(Extracted data entries)
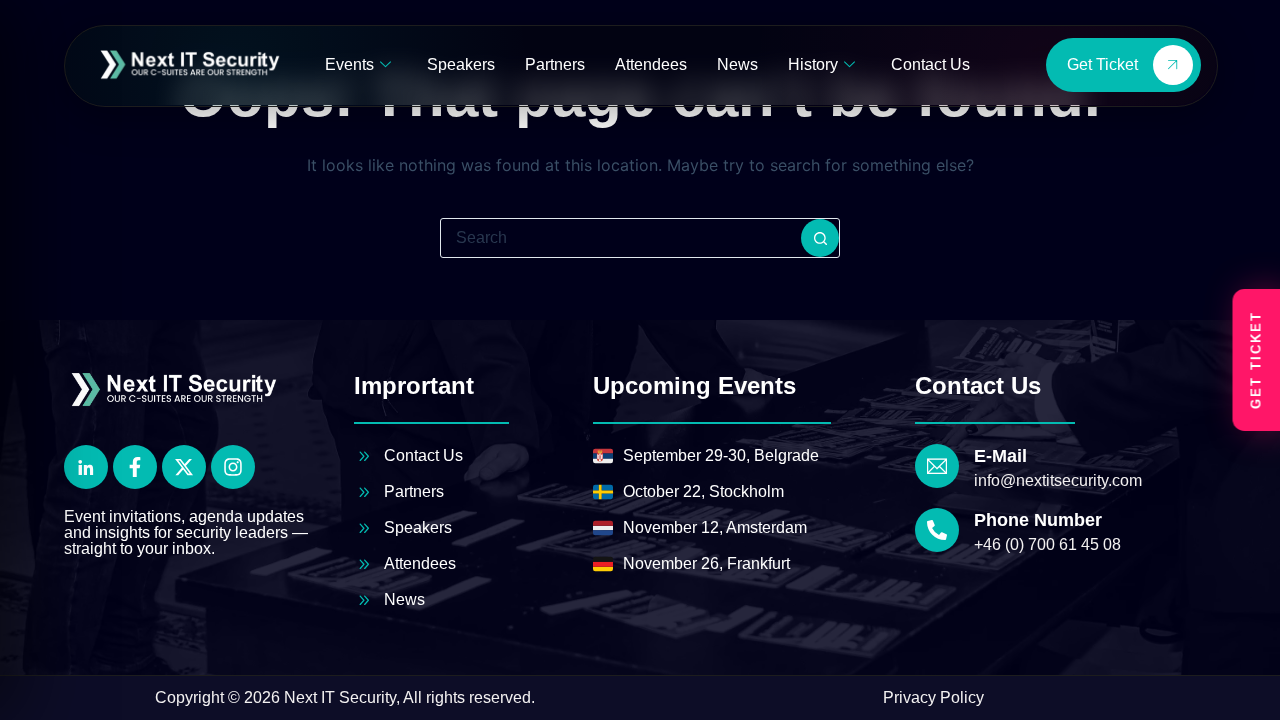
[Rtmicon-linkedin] (86, 467)
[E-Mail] (937, 466)
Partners (555, 64)
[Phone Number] (937, 530)
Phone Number (1038, 520)
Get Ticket (1102, 64)
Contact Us (930, 64)
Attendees (651, 64)
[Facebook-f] (135, 467)
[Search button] (820, 238)
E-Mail (1000, 456)
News (737, 64)
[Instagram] (233, 467)
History (813, 64)
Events (349, 64)
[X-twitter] (184, 467)
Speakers (461, 64)
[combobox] (621, 238)
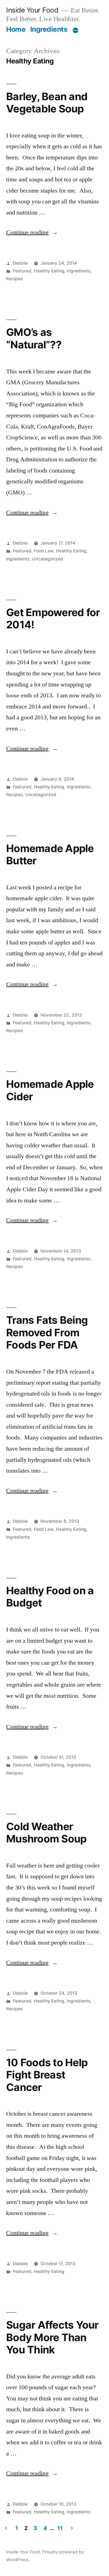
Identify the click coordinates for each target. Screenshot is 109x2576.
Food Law (43, 550)
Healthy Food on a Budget (50, 1596)
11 (60, 2528)
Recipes (14, 278)
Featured (22, 271)
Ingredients (49, 29)
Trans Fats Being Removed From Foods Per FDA (47, 1332)
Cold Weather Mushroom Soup (46, 1832)
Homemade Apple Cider (50, 1090)
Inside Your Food (32, 10)
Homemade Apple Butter (50, 854)
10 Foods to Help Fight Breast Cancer (46, 2074)
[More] (75, 30)
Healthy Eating (49, 271)
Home (15, 29)
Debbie (20, 263)
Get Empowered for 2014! (53, 618)
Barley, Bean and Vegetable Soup (46, 102)
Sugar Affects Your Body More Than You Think (52, 2337)
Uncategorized (47, 559)
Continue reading (32, 232)
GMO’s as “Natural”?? (33, 338)
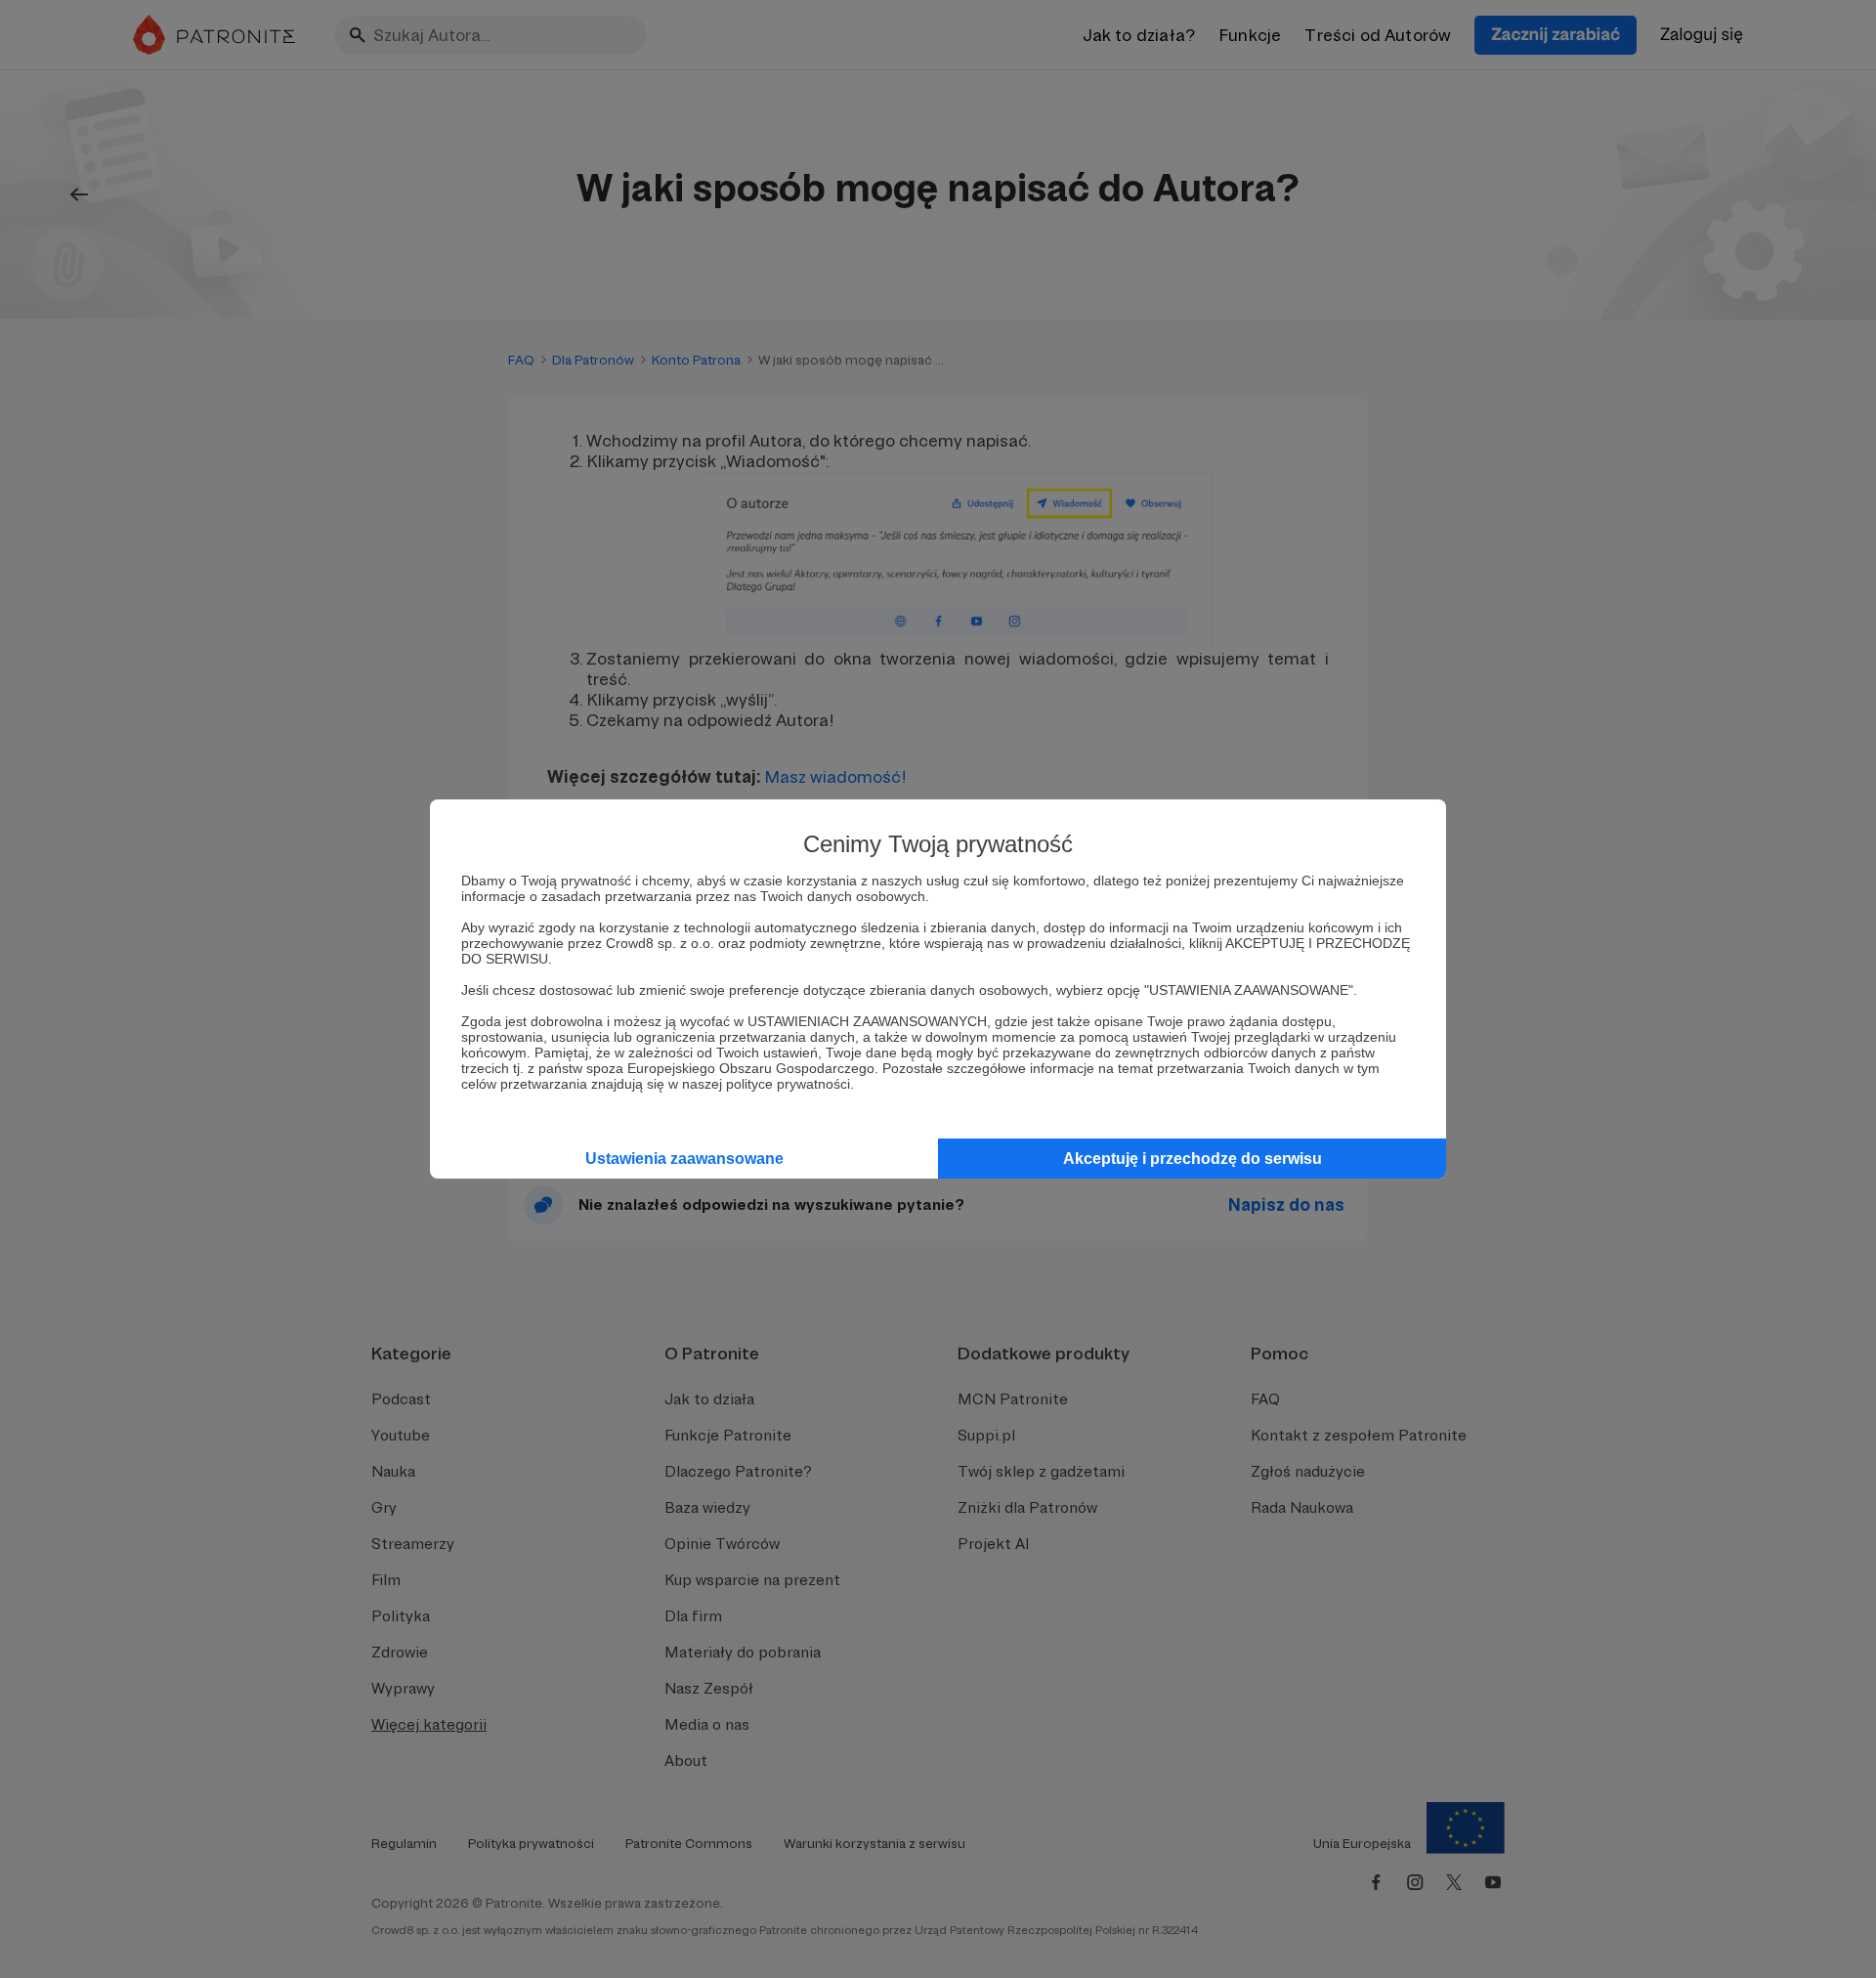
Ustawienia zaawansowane (684, 1158)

◆ **Exercise brief**: Without the pictures, repeat the entries above line by line, from the first through the one that contains "Events (349, 64)", both ends included.

◆ **Written response**:
[Rtmicon-linkedin] (86, 467)
[E-Mail] (937, 466)
Partners (555, 64)
[Phone Number] (937, 530)
Phone Number (1038, 520)
Get Ticket (1102, 64)
Contact Us (930, 64)
Attendees (651, 64)
[Facebook-f] (135, 467)
[Search button] (820, 238)
E-Mail (1000, 456)
News (737, 64)
[Instagram] (233, 467)
History (813, 64)
Events (349, 64)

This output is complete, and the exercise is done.